Concerning this salvation, the prophets who prophesied of the grace that was to be yours made careful search and inquiry, inquiring about the person or time that the Spirit of Christ within them indicated when it testified in advance to the sufferings destined for Christ and the subsequent glory. It was revealed to them that they were serving not themselves but you, in regard to the things that have now been announced to you through those who brought you good news by the Holy Spirit sent from heaven—things into which angels long to look! (NRSV)
This is yet another biblical passage that, at least initially, seems to pose quite a problem for inductive Bible study. 1 Peter seems to say that prophetic texts about the Christ were understood by the biblical authors not to be about their own times but about the time when Christ would come.
The difficulty here is of course the fact that inductive Bible study leads us to conclude that most of the texts that NT authors read in relation to Christ had a first meaning that related to the time of the prophet. As is often said (even in Osborne's Hermeneutical Spiral), the prophetic genre was far more about forth-telling than fore-telling. There was a lively debate in the 1900's over whether it made sense to speak of a "fuller sense" to such texts (double sense, progressive fulfillment, analogous fulfillment, etc...), a "near" and a "far" interpretation.

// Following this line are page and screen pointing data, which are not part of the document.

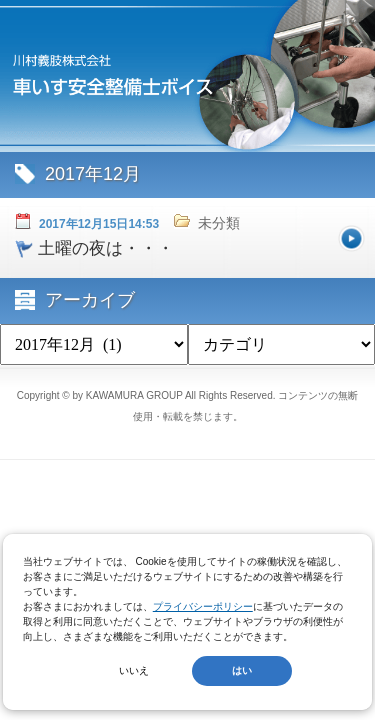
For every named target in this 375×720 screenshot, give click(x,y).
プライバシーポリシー (203, 606)
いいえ (134, 670)
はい (242, 670)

Yet 1 Peter 1 seems to take a posture similar to Paul when he finds it difficult to believe that God really cares about cattle (he was a city boy, after all: 1 Cor. 9:9-10). 1 Peter seems to picture the prophets as recognizing that they were not talking about their own time but about the time of the Christ.

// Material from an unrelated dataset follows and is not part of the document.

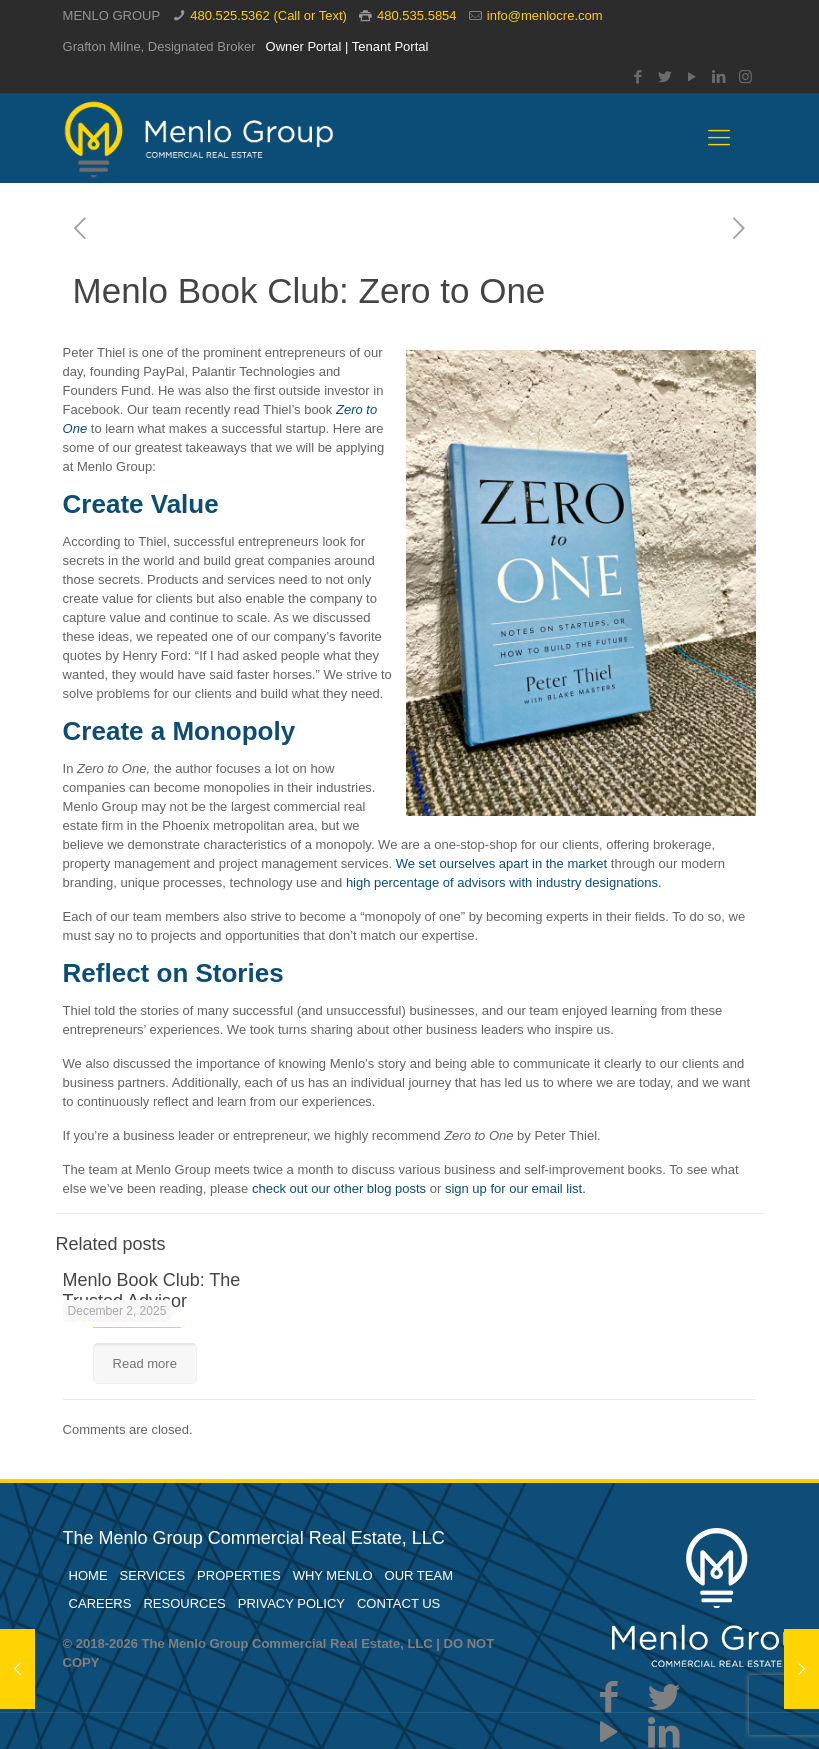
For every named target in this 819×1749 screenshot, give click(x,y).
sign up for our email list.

The problem is solved by applying the "incarnational truth" principle even here. It is easy for us to apply it when it comes to hair coverings or holy kisses, that is, to recognize that the Bible gives us incarnated truth in the categories of its original audience. Yet the principle applies to ideas as well, as when Paul speaks of everything under the earth bowing to Christ or being taken up into the third sky.
Another factor to take into the equation is the fact that pre-modern exegesis blurs the "characters" of the biblical text with the historical individuals of the biblical text. In that sense, 1 Peter is as much thinking of the "implied prophet" in the text as about what the "historical prophet" was thinking.
The affirmation that 1 Peter is making is the surety of salvation that the audience has despite their current sufferings, and it bolsters this affirmation by recourse to the collection of prophetic texts from Scripture that must have been part of early Christian proclamation. The incarnational aspect is the fact that the early Christians did not follow "inductive Bible study" methods but the methods of interpretation common to their day. These methods paid varying degrees of attention to the original context of the passages in which they heard God's voice speaking to them about Christ.
So I find no fault or error in 1 Peter. But what we do have is yet another serious undermining of the sole legitimacy of contextual exegesis, the idea that "it cannot mean something now that it did not mean then." The NT itself deconstructs this hermeneutic.